Autoimmunity & Diabetes

Type 1A Diabetes develops because the body mistakenly identifies insulin-producing cells (beta cells) as being foreign, or "non-self." The immune system targets and ultimately destroys the beta cells, resulting in an absence of insulin and the subsequent diagnosis of diabetes. This autoimmune process is thought to smolder for years, and there are individuals at risk of developing diabetes who do not yet have the diagnosis.

During the "prodrome," or prior to the time of diagnosis, it is speculated that the regulatory T cells are unable to control cytotoxic T cells directed against self-proteins.

CD4 and CD8 T cells coordinate to attack and destroy insulin-producing cells (beta cells). At the same time, B cells are making antibodies against beta cell proteins.

There may be some beta cell re-formation (by cell division or by new cell formation) that replaces the destroyed cells. But over the years, the net destruction is greater than the replacement. When the number of beta cells is reduced by approximately 80%, the body is unable to secrete enough insulin, the blood glucose rises and clinical Diabetes is diagnosed. The diagnosis of Diabetes is based on an elevated blood glucose.

The prolonged development period prior to the diagnosis of Diabetes has several implications:

  1. At-risk individuals may be identified.
  2. At-risk individuals will still have significant beta cell function.
  3. What is happening in the autoimmune process on a cellular and molecular basis can be studied.
  4. If we know how to interrupt or stop the process, we may be able to delay and prevent progression to Diabetes.

Read more about Type 1 Diabetes research

Who is at risk?

Type 1 Diabetes is diagnosed worldwide, and occurs in every race and nationality.

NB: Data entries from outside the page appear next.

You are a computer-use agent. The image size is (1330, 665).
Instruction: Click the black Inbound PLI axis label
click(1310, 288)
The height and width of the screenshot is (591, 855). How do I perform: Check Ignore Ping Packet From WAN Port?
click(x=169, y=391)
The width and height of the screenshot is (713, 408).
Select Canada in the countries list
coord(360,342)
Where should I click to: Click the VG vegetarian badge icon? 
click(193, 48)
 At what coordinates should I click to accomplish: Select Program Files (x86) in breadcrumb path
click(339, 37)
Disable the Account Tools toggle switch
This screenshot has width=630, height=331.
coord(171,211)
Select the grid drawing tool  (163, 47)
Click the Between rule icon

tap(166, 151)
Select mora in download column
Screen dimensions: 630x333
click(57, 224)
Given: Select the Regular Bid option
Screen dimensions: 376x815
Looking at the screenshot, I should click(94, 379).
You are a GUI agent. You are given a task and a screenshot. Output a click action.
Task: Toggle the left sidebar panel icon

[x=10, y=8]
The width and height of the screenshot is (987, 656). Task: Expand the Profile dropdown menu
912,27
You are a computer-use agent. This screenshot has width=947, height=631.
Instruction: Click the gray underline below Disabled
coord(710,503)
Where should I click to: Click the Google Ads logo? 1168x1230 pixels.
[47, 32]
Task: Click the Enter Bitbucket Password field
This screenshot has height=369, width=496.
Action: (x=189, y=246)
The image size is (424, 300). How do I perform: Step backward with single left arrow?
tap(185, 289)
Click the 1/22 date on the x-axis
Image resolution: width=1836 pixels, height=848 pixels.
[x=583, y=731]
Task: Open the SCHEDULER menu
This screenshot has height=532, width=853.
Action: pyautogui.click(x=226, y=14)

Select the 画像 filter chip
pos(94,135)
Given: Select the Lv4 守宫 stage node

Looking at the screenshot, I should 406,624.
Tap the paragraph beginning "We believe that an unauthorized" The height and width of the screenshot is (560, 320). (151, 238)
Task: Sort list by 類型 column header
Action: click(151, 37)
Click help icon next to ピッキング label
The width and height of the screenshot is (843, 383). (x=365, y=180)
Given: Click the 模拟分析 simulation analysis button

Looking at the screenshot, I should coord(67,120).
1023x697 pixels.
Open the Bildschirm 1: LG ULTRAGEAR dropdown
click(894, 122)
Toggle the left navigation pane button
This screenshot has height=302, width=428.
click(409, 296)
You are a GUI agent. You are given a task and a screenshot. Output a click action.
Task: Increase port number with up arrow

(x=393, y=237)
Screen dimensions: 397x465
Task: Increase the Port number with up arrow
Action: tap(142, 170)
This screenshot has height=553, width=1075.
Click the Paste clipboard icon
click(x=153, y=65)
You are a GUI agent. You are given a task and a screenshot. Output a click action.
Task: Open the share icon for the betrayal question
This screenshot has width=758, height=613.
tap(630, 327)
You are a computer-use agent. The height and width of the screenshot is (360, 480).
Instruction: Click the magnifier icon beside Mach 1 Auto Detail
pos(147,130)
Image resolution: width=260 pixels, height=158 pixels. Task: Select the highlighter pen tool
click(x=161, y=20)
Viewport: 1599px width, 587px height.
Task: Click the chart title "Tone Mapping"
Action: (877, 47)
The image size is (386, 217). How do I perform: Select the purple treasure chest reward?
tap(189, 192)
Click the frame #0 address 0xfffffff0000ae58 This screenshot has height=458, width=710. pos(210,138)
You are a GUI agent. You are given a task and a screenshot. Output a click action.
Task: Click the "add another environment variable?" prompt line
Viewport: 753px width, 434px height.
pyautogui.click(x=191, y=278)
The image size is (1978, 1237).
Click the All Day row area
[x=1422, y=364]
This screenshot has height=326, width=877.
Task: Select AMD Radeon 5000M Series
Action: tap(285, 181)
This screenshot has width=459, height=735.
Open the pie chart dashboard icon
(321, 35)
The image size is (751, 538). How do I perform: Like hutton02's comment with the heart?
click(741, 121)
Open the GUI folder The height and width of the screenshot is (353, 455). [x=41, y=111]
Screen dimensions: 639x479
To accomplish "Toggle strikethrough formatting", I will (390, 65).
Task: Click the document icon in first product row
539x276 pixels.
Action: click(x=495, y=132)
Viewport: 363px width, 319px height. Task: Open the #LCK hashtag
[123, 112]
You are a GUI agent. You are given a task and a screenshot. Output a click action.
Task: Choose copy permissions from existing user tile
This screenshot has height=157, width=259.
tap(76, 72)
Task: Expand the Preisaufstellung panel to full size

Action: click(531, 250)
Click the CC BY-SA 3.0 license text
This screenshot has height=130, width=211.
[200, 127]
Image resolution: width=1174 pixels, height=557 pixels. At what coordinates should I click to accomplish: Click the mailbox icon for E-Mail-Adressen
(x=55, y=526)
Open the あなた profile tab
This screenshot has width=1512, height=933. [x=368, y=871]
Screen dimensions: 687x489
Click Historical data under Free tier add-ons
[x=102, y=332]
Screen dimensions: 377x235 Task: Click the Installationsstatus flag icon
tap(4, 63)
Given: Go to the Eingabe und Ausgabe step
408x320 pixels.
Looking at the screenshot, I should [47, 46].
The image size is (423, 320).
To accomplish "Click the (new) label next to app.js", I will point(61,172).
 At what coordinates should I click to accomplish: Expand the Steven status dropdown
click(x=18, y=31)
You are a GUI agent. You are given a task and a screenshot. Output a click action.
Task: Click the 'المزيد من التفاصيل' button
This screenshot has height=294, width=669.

The incidence (or frequency) of the disorder is increasing in every population. Type 1 Diabetes is most common in white people or individuals of Northern European heritage, in whom the incidence is 1 out of every 300 or 400 individuals. Finland and Sardinia are "hot spots" where the risk of Type 1 Diabetes is 1 out of every 100 to 200 people.

The reasons for the geographical and racial differences are not understood. The presence of antibodies directed against beta cell antigens or molecules is a significant risk factor for the development of Type 1 Diabetes. The antibodies are directed against proteins associated with the beta cells, such as glutamic acid decarboxylase, tyrosine phosphatase, insulin and heat shock proteins.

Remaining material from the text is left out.